▶ [Исходный текст]
_ _ _ _ _

Посадили на унитаз, который она явно видела первый раз в жизни. Девчушка, опасаясь незнакомых людей, покорно сидела, выпучив глаза и слушая побудительное «пись-пись!», и, видимо, с перепугу, сделала все свои дела.

Её уложили в холле на диване, предварительно застелив его непромокаемой скатертью. А уж сверху - сложенное одеяло, простыню, бархатную подушечку в виде большой божьей коровки, пушистый плед.

Скоро пришёл Вадим, который не увидел в ситуации ничего необычного и не смог вспомнить имени сестрёнки, которая была совсем маленькой, когда он уезжал в Москву.

Приехал отец. Маша и Вера, чувствуя себя виноватыми, как смогли, обрисовали ему положение дел.

Вернулась мать Вадима с братом. Она была довольна, что-то ей удалось «ловко провернуть», на что она и не рассчитывала. Очень удачно всё получилось. Вот завтра ещё в одно место съездить – и можно обратно домой. Если, конечно, "дорогие сваты не пригласят погостить хоть на недельку".

_ _ _ _ _

▶ [Исходные данные]
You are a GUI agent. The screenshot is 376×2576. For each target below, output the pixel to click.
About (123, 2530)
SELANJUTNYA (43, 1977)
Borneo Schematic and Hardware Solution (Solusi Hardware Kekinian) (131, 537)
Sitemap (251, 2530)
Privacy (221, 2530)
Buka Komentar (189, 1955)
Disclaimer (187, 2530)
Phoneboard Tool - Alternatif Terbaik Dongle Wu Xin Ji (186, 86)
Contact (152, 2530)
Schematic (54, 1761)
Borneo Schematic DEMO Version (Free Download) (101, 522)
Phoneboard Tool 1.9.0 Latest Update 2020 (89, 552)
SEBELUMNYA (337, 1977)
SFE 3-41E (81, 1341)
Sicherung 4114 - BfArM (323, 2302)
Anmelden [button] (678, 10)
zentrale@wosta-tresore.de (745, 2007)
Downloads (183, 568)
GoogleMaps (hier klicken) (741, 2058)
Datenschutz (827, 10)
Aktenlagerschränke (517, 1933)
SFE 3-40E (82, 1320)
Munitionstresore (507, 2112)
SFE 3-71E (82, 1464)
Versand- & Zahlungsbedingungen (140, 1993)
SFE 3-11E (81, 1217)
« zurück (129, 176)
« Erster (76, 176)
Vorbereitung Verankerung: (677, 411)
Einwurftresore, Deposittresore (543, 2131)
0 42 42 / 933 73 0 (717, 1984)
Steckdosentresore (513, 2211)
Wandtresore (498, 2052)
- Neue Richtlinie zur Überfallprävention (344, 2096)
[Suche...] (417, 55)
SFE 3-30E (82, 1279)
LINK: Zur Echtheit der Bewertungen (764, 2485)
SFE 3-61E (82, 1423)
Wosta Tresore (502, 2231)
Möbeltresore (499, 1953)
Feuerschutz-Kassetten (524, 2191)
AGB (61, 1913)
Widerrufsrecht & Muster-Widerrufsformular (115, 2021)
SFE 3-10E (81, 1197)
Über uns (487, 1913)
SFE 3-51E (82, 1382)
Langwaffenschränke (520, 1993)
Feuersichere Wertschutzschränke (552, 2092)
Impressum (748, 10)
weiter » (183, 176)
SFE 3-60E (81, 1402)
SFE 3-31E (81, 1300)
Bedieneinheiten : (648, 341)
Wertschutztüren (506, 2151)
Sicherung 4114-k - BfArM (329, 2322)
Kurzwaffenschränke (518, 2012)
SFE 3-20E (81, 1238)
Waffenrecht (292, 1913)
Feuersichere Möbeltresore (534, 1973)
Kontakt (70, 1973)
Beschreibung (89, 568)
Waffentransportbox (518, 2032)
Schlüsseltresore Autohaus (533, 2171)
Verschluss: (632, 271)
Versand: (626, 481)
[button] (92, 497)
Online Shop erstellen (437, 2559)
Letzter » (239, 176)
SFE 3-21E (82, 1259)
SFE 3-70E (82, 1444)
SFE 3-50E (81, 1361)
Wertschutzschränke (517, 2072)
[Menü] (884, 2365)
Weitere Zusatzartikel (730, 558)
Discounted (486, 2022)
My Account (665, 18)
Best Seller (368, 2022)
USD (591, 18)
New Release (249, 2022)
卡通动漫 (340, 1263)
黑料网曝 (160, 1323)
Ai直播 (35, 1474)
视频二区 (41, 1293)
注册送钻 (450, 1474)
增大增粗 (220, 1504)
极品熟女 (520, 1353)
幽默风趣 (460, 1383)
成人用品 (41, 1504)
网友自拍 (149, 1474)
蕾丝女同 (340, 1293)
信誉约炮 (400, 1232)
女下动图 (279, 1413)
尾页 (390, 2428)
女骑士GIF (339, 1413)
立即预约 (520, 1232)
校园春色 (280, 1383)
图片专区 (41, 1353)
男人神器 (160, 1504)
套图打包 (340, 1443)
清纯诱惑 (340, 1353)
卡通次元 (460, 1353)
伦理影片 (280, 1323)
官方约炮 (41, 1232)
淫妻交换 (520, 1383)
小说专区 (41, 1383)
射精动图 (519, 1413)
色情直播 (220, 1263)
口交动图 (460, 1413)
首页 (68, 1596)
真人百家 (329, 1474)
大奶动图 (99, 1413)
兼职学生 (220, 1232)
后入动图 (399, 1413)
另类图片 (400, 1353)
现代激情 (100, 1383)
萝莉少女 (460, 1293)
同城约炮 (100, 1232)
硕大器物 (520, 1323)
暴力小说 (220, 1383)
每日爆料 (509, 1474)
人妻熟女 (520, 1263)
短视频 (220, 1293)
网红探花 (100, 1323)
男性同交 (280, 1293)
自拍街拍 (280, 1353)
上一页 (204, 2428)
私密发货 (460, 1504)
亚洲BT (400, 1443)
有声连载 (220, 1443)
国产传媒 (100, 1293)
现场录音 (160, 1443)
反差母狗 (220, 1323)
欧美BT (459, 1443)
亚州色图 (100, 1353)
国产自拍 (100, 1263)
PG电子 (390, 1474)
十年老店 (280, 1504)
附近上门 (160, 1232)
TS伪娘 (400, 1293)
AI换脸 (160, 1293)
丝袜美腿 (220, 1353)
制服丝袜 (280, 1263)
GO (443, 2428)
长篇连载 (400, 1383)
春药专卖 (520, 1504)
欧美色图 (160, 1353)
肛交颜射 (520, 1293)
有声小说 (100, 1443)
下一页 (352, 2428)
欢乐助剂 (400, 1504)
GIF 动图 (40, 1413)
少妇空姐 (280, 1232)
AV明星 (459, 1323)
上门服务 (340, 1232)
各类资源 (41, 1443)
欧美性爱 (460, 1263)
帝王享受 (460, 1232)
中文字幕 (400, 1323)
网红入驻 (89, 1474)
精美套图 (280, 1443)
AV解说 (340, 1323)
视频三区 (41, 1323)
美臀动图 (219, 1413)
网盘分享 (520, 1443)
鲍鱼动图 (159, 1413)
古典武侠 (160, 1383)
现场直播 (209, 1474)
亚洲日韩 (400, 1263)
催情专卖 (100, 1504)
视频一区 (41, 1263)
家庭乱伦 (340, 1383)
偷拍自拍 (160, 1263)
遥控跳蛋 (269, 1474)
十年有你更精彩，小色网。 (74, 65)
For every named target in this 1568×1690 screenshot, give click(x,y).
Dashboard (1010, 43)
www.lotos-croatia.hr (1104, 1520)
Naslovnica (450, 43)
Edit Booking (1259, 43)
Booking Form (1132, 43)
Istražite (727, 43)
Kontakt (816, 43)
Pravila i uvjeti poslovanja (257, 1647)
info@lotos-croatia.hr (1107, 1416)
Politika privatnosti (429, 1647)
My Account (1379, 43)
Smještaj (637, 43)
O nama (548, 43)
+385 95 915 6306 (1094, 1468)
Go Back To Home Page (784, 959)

_ _ _ _ _

▶ [Задание 1]
Воспроизведите без изменений ту часть отрывка из рассказа, которая открывается словами «Посадили на унитаз, который» и завершается словами «коровки, пушистый плед.».
▶ [Задание 2]
Чьё имя не смог вспомнить Вадим в отрывке из рассказа?
▶ [Задание 3]
Подхватите отрывок из рассказа и продолжите повествование сразу после его последнего предложения.

▶ [Ответ 1]
Посадили на унитаз, который она явно видела первый раз в жизни. Девчушка, опасаясь незнакомых людей, покорно сидела, выпучив глаза и слушая побудительное «пись-пись!», и, видимо, с перепугу, сделала все свои дела.

Её уложили в холле на диване, предварительно застелив его непромокаемой скатертью. А уж сверху - сложенное одеяло, простыню, бархатную подушечку в виде большой божьей коровки, пушистый плед.

▶ [Ответ 2]
Имя своей сестрёнки.

▶ [Ответ 3]
Вера с мужем не знали, что отвечать и как себя вести. Они никогда в жизни не сталкивались с такими людьми.

Машина свекровь, Анна Васильевна, оказалась первобытно бесцеремонна и незамутнённо непосредственна.

Конечно, ни завтра, ни послезавтра они не уехали, но и на неделю их не оставили. Пробыли они четыре полных дня, и это был полный трэш!

Наконец, проводили. Отец изумлённо крутил головой, словно не веря тому, что видел собственными глазами, и патетически вопрошал:

- Нет, я всё понимаю – хозяйство там, посевная, уборочная, корова телится, порося поросится, картошка колосится… Некогда к сыну на бракосочетание приехать. На один день. На неделю, конечно, можно. И хозяйство не сильно тянет. Но, позвольте, где же с того хозяйства сало, огурчики, картошечка своя? Варенье, сметанка, самогон, наконец??. Где деревенские дары?

- Нужны они тебе? – хорошо зная своего мужа, устало отвечала Вера. – Всё равно ничего есть бы не стал.

- Не стал бы. – Соглашался муж. – Но порядок быть должон? К сватам с пустыми руками ехать как-то не комильфо. Тем более, в первый раз. Да, не тот нынче деревенский сват пошёл, не тот…

Вера и Маша были рады, что отец не сердится, а бубнит и балагурит.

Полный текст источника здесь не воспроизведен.